Nathan Howard | Bloomberg | Getty Images
McCarthy met with President Joe Biden Monday afternoon, a face-to-face meeting both sides described as “productive” but which failed to secure the deal to raise the debt ceiling that financial markets and global investors are hoping for.
House Republicans held their weekly conference session Tuesday morning, at which McCarthy reportedly said they were “nowhere near an agreement” and urged the faction to stick together and support the agreement he eventually reaches.
“Less than 10 days after a default, Joe Biden has yet to offer or accept our reasonable solution that raises the debt ceiling and addresses our debt crisis,” House Republican Conference Chair Rep. Elise Stefanik, NY, said Tuesday.
A Republican negotiator, Rep. Patrick McHenry, North Carolina, told reporters that spending was still the biggest hurdle to an agreement.
“The fundamental issue here is spending.
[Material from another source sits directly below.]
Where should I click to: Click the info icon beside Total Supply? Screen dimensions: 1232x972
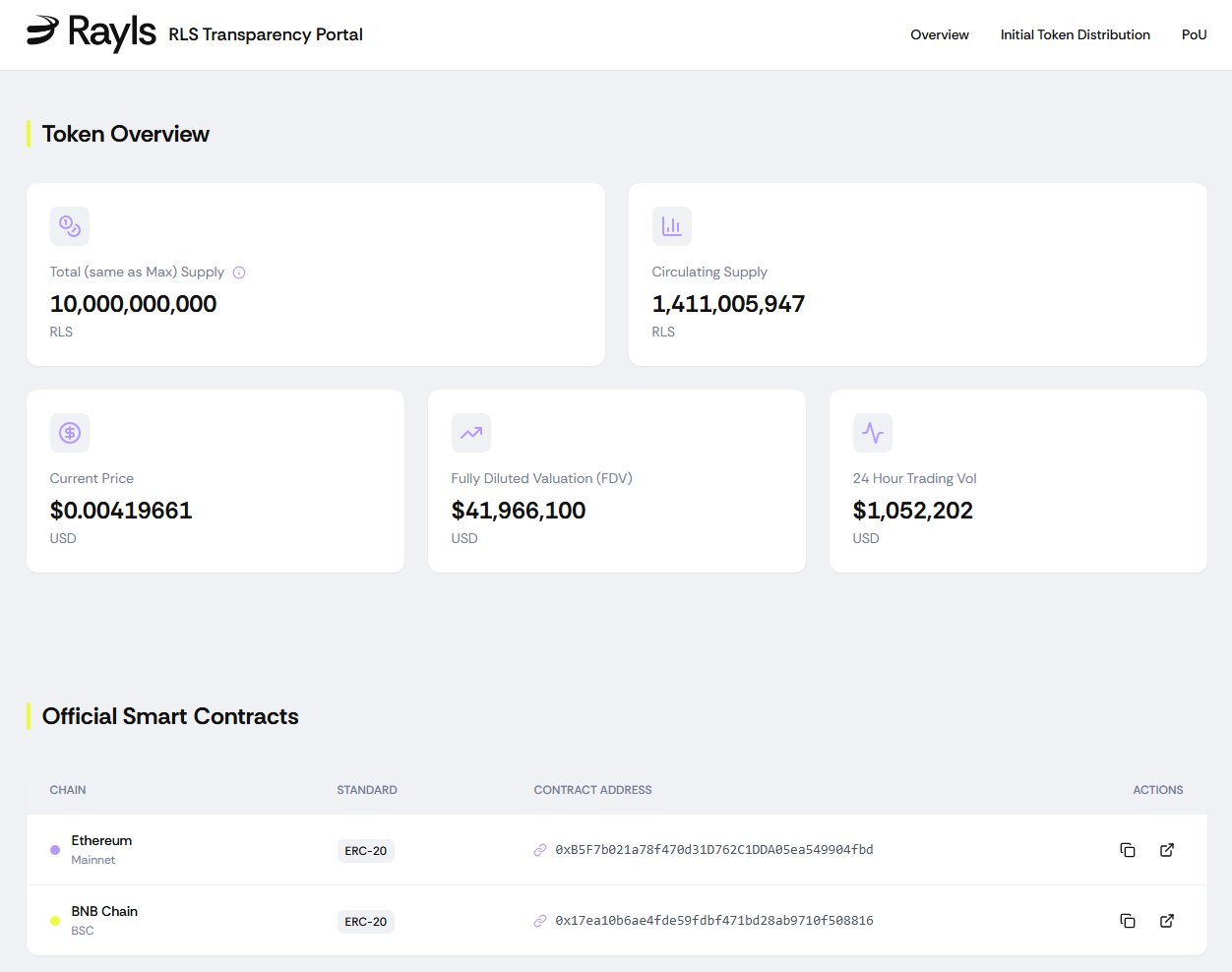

This isn’t about gameplay,” McHenry told the Republican National Committee on Tuesday. “The point here is that we strike a deal before the deadline that is in line with the speaker’s message that next year we will spend less money than we do now.”
Biden hopes to reach an agreement on the debt ceiling that would push the next deadline past the 2024 presidential election. But Republicans in the House, who have only endorsed a year-long hike so far, say if Biden wants more time, he must agree to more cuts.
This is an evolving story. Please check again for updates.